Citigroup says NY judge temporarily agrees to block Wells Fargo from acquiring Wachovia

NEW YORK (AP) -- The fight over control of Wachovia intensified Saturday, as a judge temporarily agreed to block the sale of the bank by Wells Fargo, Citigroup announced in a news release.

State Supreme Court Justice Charles Ramos issued the order blocking the sale of Wachovia Corp., which Wells Fargo & Co. had agreed to purchase in a $14.8 billion deal.

Citigroup Inc. accused Wells Fargo of trying to cut off its earlier takeover offer of Wachovia's banking operations for $2.1 billion in a deal struck with the assistance of the Federal Deposit Insurance Corp. On Friday, four days after that deal was struck, Wells Fargo said it was buying Wachovia.

The litigation pits two of the largest remaining financial institutions against one another as the ongoing credit crisis leads the federal government to arrange marriages and sales among banking entities.

Wells Fargo and Citigroup did not immediately respond to messages left late Saturday seeking comment about the temporary order blocking the sale.

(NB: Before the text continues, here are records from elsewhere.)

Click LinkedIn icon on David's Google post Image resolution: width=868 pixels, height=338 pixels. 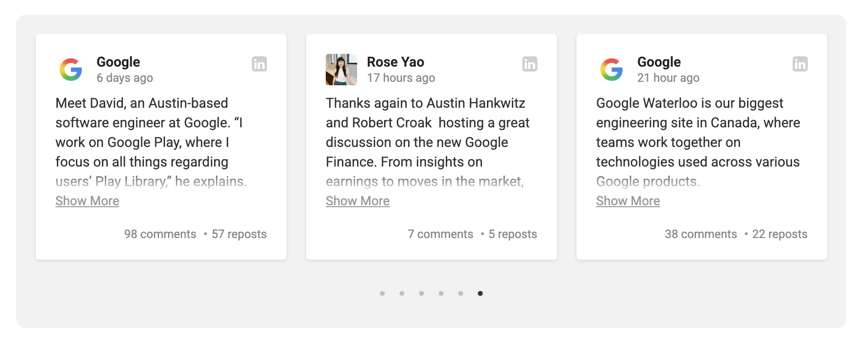(259, 64)
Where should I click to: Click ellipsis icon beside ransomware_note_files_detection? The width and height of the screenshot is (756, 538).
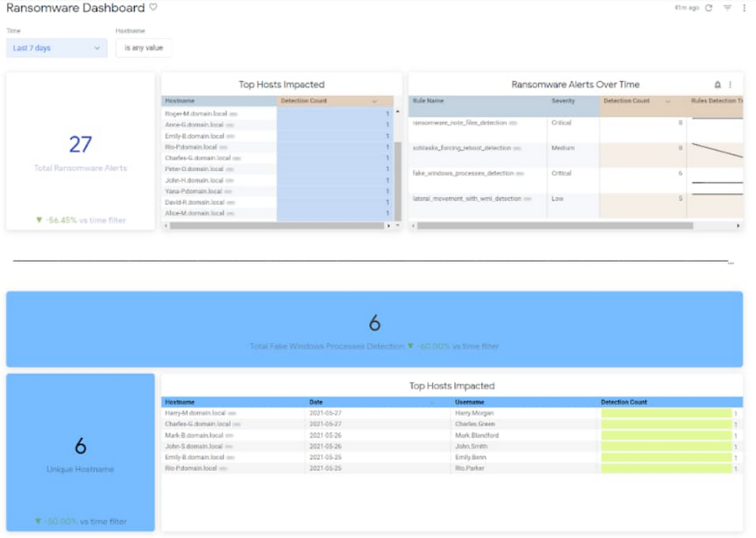coord(513,123)
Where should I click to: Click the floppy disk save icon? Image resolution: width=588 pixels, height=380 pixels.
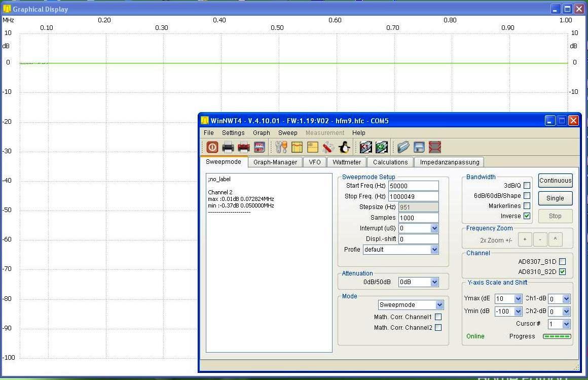pyautogui.click(x=419, y=147)
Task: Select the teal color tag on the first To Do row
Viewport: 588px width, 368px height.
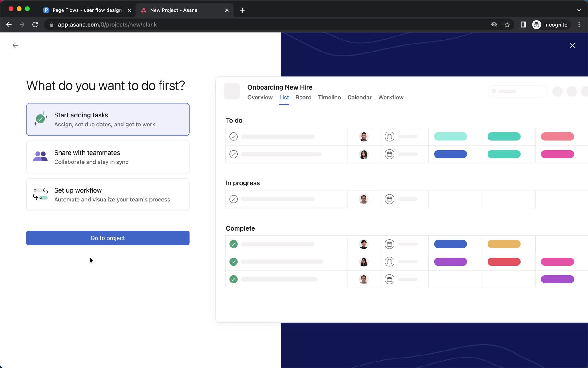Action: [x=504, y=136]

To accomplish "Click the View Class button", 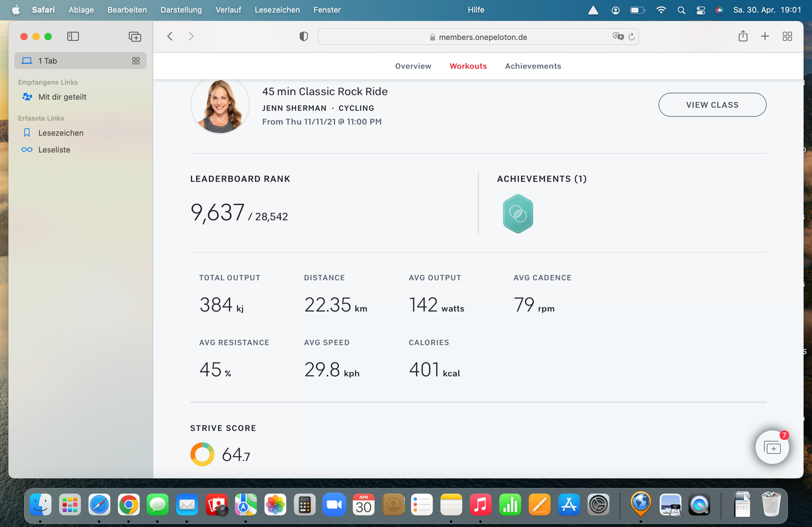I will coord(712,104).
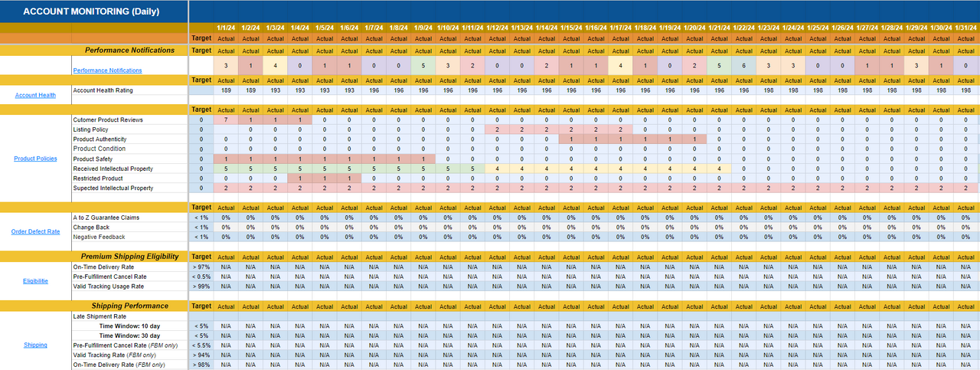Screen dimensions: 980x370
Task: Click the Supected Intellectual Property row label
Action: 113,188
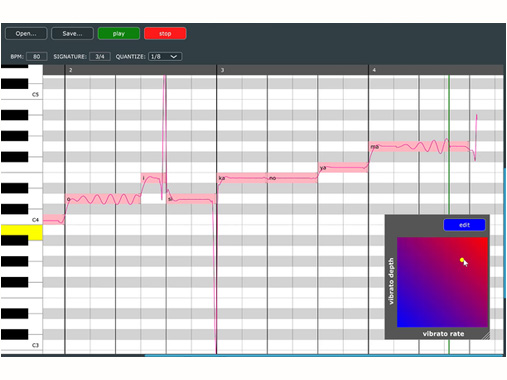Select the note labeled 'ma'
Image resolution: width=507 pixels, height=380 pixels.
coord(419,147)
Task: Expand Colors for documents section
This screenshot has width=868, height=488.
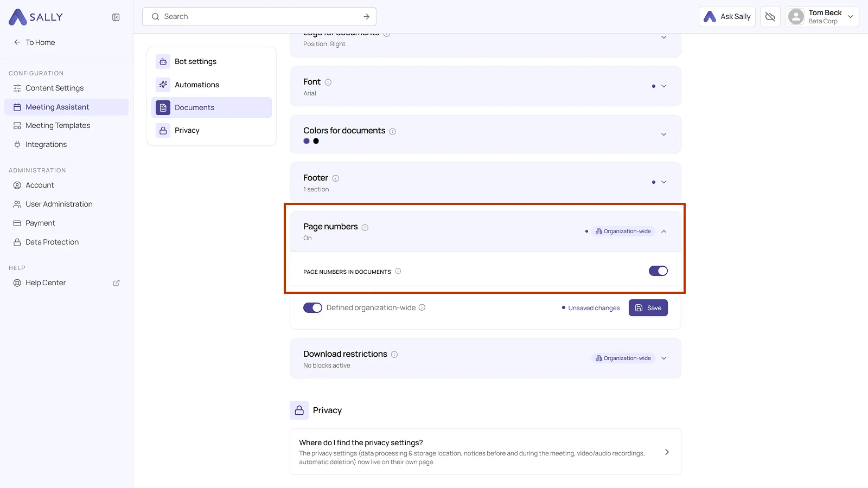Action: [x=663, y=134]
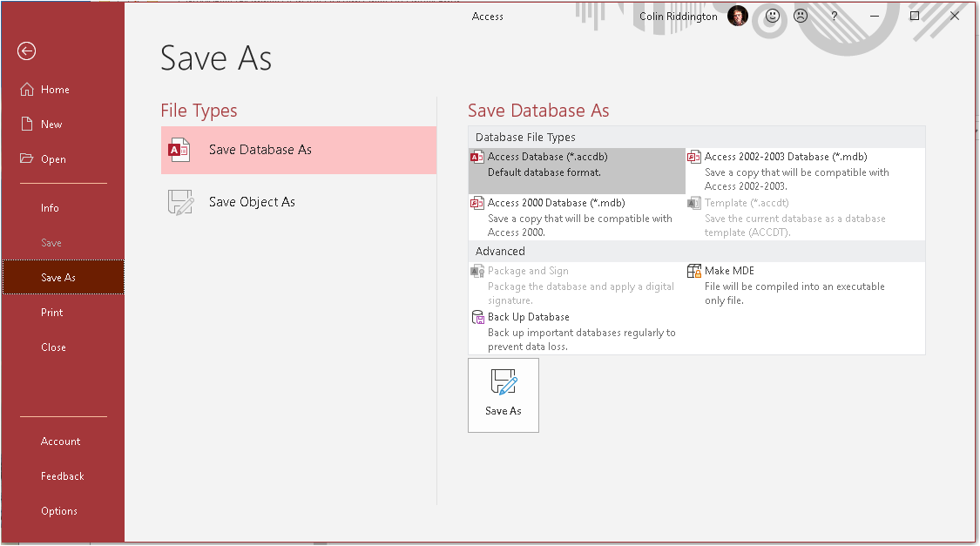Viewport: 980px width, 546px height.
Task: Click the Access 2002-2003 Database icon
Action: pos(694,157)
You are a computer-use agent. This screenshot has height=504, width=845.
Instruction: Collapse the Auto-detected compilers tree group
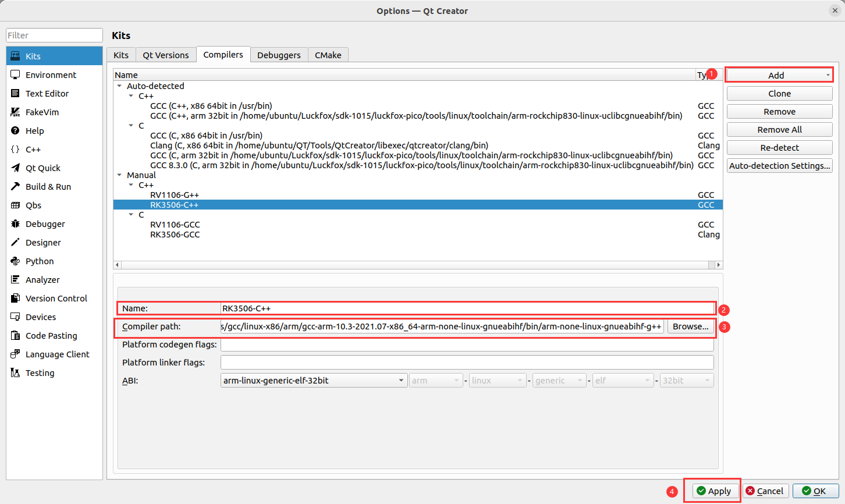(x=119, y=86)
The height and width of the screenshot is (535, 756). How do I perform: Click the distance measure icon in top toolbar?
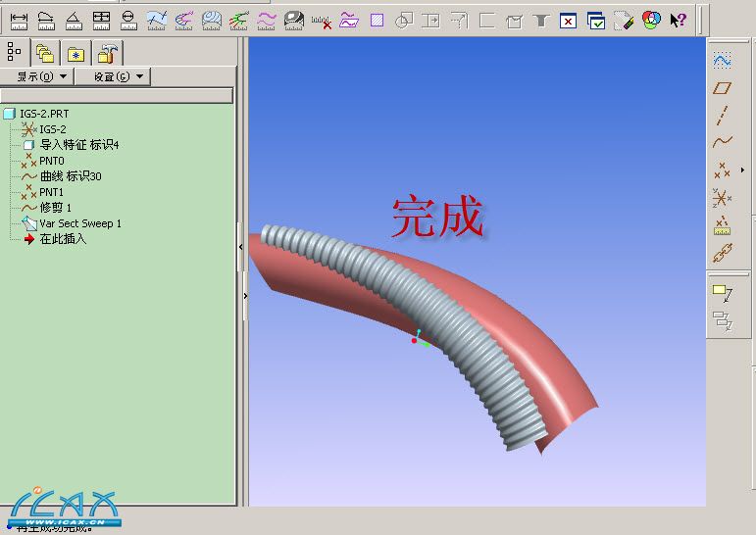[19, 20]
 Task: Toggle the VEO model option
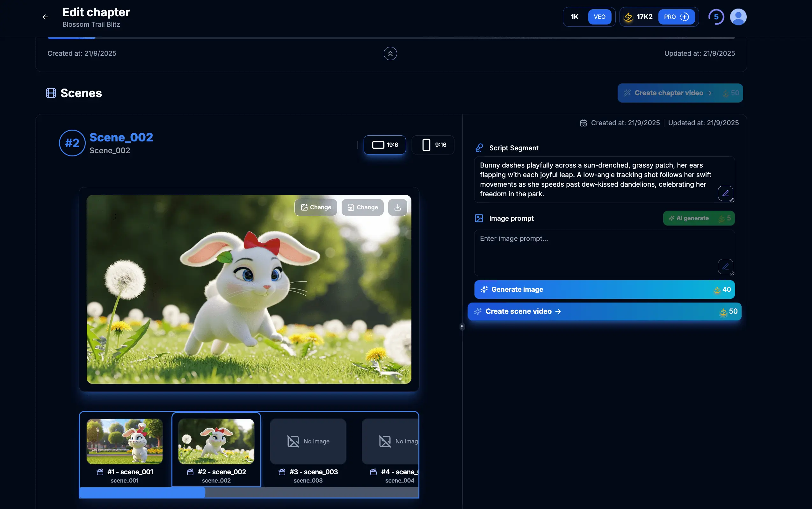(599, 17)
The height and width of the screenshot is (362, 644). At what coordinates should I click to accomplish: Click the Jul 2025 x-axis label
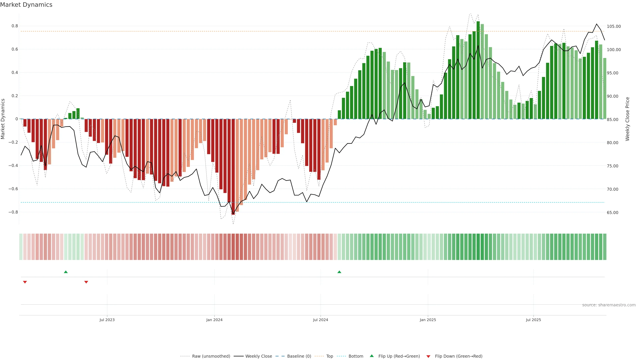(x=533, y=320)
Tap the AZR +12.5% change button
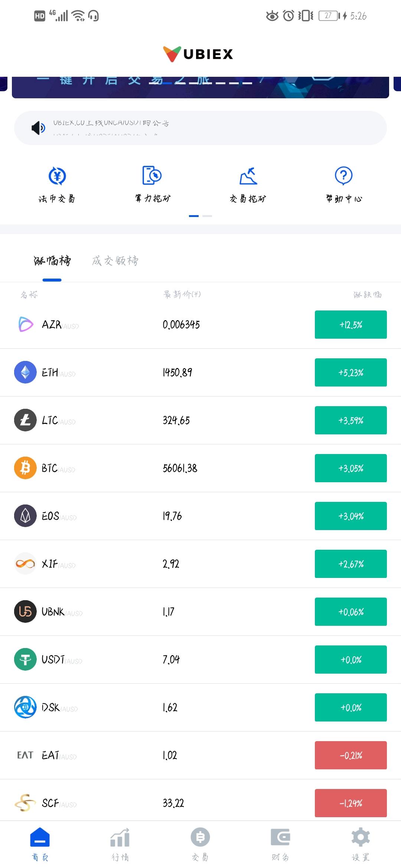 (x=350, y=325)
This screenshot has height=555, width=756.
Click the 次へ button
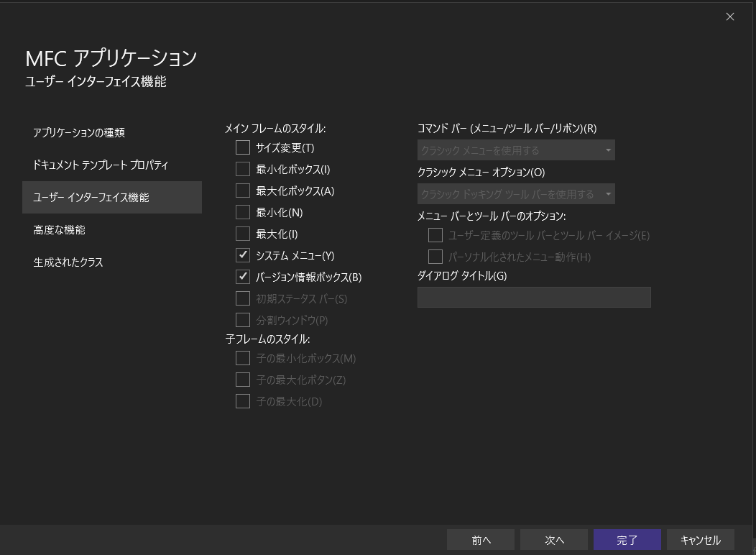[554, 539]
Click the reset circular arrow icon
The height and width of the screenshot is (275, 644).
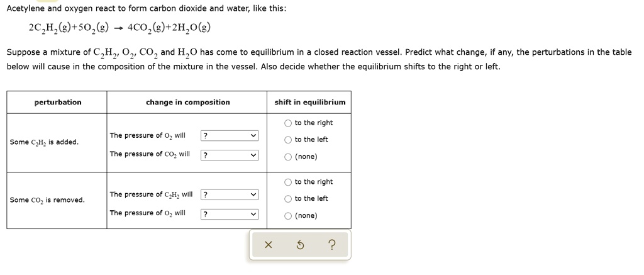coord(300,245)
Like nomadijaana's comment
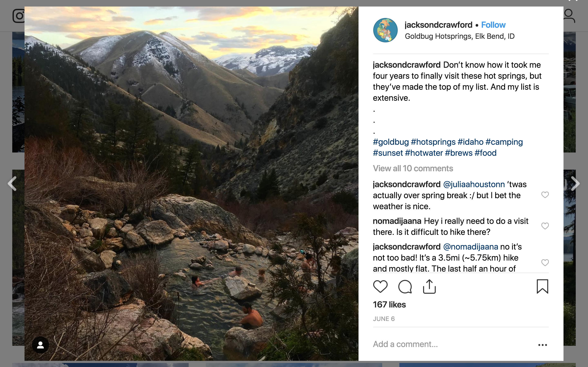 pyautogui.click(x=545, y=226)
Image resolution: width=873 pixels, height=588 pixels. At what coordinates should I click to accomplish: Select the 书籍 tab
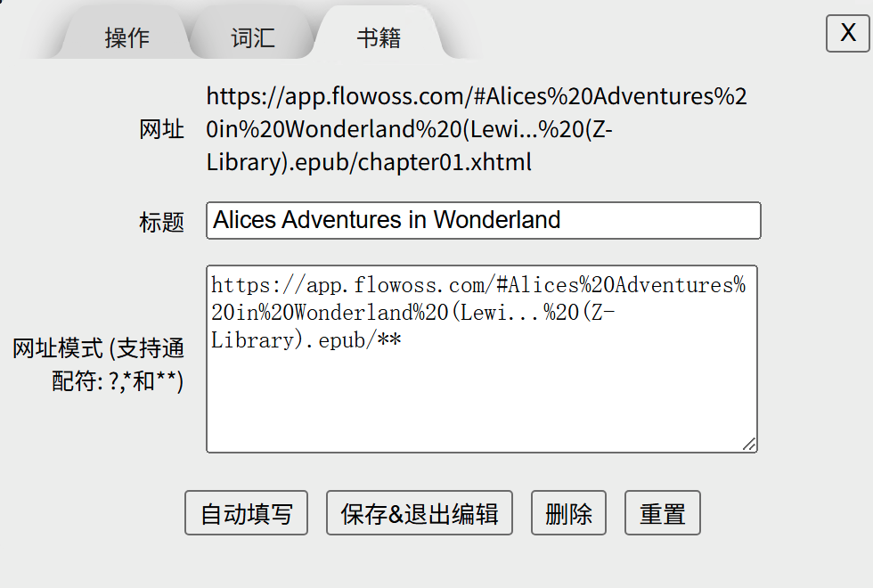pyautogui.click(x=379, y=38)

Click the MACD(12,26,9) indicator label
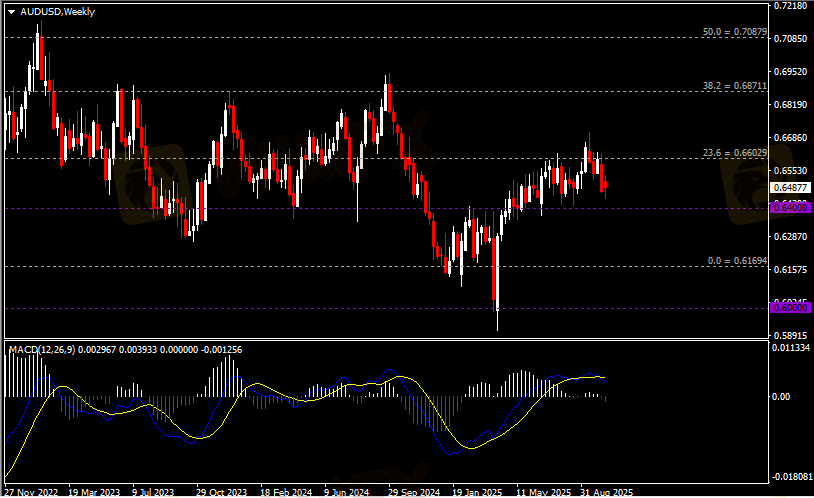[x=42, y=349]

Wachovia spokeswoman Christy Phillips-Brown said in a statement the company believes its agreement with Wells Fargo is "proper, valid and ... in the best interest of shareholders, employees and the American taxpayers."

She said Citigroup is free to make a better offer to Wachovia under that agreement.

The FDIC said Friday that it "stands behind its previously announced agreement with Citigroup." It also said it would review all proposals and work with regulators of all three institutions to resolve the tug-of-war.

Citigroup says it has an exclusivity agreement that bars Wachovia from talking with other potential buyers. Its shares fell sharply after the surprise announcement of the Wells Fargo-Wachovia agreement.